* _Assigned task_
Where the word "will" occurs in a line of the listing below, copy that line.

* _Provided information_
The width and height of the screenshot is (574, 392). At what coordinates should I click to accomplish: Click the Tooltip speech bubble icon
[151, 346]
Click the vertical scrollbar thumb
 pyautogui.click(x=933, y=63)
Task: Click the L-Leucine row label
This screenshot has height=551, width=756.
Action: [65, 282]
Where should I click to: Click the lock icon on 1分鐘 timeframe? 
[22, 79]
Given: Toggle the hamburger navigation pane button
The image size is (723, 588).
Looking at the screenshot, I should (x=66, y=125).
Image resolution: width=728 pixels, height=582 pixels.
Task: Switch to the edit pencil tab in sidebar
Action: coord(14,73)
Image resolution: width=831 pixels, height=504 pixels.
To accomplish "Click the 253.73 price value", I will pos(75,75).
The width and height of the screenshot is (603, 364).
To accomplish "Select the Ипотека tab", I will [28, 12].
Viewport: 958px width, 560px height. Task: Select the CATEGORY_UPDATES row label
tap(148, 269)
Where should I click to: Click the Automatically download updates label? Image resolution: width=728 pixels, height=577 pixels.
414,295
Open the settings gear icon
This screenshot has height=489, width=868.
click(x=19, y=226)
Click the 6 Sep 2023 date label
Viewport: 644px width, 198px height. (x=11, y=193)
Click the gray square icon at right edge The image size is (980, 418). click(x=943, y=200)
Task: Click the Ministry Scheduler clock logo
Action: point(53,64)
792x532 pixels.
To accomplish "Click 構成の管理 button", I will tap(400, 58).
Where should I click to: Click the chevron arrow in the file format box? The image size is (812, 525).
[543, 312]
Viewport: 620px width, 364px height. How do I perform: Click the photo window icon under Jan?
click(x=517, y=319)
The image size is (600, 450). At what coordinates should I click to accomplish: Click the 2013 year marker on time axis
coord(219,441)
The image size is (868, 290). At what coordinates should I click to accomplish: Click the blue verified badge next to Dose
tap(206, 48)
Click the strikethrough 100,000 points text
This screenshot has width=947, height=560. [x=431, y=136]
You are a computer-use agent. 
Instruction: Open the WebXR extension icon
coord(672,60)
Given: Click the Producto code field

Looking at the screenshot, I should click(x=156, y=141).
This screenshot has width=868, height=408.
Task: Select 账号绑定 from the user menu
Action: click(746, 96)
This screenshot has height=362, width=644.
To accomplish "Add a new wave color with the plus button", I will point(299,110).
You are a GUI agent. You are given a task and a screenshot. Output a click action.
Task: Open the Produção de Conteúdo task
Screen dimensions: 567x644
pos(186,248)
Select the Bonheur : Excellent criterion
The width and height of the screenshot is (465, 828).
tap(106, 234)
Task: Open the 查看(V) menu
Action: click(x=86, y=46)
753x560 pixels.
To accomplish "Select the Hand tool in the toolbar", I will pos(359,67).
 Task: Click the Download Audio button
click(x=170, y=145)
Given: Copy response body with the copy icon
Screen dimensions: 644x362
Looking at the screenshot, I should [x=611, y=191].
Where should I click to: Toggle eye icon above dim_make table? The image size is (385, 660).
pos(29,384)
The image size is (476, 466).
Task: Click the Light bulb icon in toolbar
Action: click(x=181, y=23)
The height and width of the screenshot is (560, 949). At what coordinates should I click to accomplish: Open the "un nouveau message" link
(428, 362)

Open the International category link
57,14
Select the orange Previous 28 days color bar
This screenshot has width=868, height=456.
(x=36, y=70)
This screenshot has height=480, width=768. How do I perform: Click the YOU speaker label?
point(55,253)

* _Exercise response_
To accomplish "Click the 253.73 price value", I will pos(75,75).
To accomplish "Select the Ипотека tab", I will [28, 12].
To accomplish "Click 構成の管理 button", I will tap(400, 58).
To accomplish "Add a new wave color with the plus button", I will point(299,110).
To accomplish "Select the Hand tool in the toolbar", I will pos(359,67).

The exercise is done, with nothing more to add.